Fiber is often classified into two categories: insoluble and soluble. Insoluble fiber means that it doesn’t dissolve in water and, in general, is the type that helps keep you “regular.” When you are trying to increase the insoluble fiber in your diet, look to foods like wheat bran, whole grains, and plenty of fruits and veggies.
Soluble fiber, which does dissolve in water, is the type that may help reduce your blood cholesterol when it is included as part of a cholesterol-lowering diet. Foods such as oats, oat bran, beans, and certain fruits and veggies are great for soluble fiber.
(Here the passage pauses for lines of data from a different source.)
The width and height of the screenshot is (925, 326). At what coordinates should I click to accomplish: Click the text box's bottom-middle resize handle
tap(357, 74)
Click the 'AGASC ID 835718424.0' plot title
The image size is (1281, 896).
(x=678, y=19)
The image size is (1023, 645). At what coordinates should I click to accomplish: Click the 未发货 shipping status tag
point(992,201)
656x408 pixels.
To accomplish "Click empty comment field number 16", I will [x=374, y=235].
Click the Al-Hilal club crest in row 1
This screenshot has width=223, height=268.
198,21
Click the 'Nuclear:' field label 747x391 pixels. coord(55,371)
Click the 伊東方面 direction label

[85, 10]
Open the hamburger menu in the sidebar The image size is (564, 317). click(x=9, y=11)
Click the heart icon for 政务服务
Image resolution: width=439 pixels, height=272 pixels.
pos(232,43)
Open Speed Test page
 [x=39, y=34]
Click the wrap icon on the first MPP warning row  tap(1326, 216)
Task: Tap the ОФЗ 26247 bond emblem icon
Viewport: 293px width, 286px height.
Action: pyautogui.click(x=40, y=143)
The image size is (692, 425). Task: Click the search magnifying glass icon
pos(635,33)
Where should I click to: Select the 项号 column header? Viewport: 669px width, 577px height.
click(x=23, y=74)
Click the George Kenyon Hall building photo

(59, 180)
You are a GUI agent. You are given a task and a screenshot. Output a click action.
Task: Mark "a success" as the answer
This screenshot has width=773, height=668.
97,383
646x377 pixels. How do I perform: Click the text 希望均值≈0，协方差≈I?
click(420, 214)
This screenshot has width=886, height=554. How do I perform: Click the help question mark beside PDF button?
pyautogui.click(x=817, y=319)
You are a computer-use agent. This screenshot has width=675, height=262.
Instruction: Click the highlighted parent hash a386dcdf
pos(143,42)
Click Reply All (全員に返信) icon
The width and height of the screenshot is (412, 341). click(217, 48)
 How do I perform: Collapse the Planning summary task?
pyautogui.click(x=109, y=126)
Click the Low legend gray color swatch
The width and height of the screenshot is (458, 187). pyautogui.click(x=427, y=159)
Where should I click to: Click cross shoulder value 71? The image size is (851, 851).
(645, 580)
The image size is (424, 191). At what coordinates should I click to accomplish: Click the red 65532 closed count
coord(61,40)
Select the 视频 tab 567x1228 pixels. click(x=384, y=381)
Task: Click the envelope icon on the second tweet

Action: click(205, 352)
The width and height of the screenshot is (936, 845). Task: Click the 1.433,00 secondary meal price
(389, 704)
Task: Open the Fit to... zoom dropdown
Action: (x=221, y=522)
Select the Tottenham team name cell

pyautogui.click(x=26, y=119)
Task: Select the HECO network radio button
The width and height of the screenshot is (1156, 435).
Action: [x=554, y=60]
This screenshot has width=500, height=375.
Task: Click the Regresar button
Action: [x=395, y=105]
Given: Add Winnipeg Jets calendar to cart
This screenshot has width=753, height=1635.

And here’s the best part: These plant foods are not only high in fiber, but have the other added bonus of being wickedly low in saturated fat. By beefing up the plant foods in your diet, you will be filling up on foods that are naturally low in heart-unhealthy saturated fat. (Saturated fat is the biggest dietary culprit in raising your blood cholesterol, so you don’t want a lot of it in your diet.)
While healthy adults should be consuming about 20 to 30 grams of total fiber daily, the latest from the National Heart, Lung and Blood Institute (NHLBI) is that some individuals on a cholesterol-lowering diet may also benefit from adding 10 to 25 grams of soluble fiber to their cholesterol-lowering regimen. You should check with your doctor to make sure that this amount of soluble fiber is appropriate for you.
Here’s a nifty list of foods high in fiber:
Cereal/grains (1/2 cup cooked) | Soluble fiber (grams) | Total fiber (grams) |
---|---|---|
Oatmeal | 1 | 2 |
Oatbran | 1 | 3 |
Seeds | ||
Psyllium seeds**, 1 tbsp. ground | 5 | 6 |
Fruit, 1 medium | ||
Apple | 1 | 4 |
Banana | 1 | 3 |
Citrus fruit (orange, grapefruit) | 2 | 2-3 |
Pear | 2 | 4 |
Prunes (1/4 cup) | 1.5 | 3 |
Legumes (1/2 cup cooked) | ||
Black beans | 2 | 5.5 |
Chickpeas | 1 | 6 |
Kidney beans | 3 | 6 |
Lima beans | 3.5 | 6.5 |
Pinto beans | 2 | 7 |
Vegetables (1/2 cup cooked) | ||
Broccoli | 1 | 1.5 |
Brussels sprouts | 3 | 4.5 |
Carrots | 1 | 2.5 |
Psyllium seed is from a plant grown primarily in India. The husk of the psyllium seed is rich in soluble fiber. Psyllium is currently used in Kellogg’s Bran Buds and can also be part of some dietary supplements.
Watch how quickly the soluble fiber numbers can add up in your diet:
- Start off your morning with a cup of cooked oatmeal (2 grams of soluble fiber).
- Pack an orange for a mid-morning snack (2 grams).
- Toss 1/2 cup each of kidney beans and carrots into your salad at lunch (4 grams).
- Eat a pear for an afternoon snack (2 grams).
- Enjoy a cup of broccoli with dinner (2 grams).
Bingo! You have just added 12 grams of soluble fiber (22 grams of total fiber) to your diet!
Whenever you increase fiber in your diet, you may want to do it gradually in order to let your body slowly get used to it. Also, make sure to drink plenty of fluids to help avoid constipation.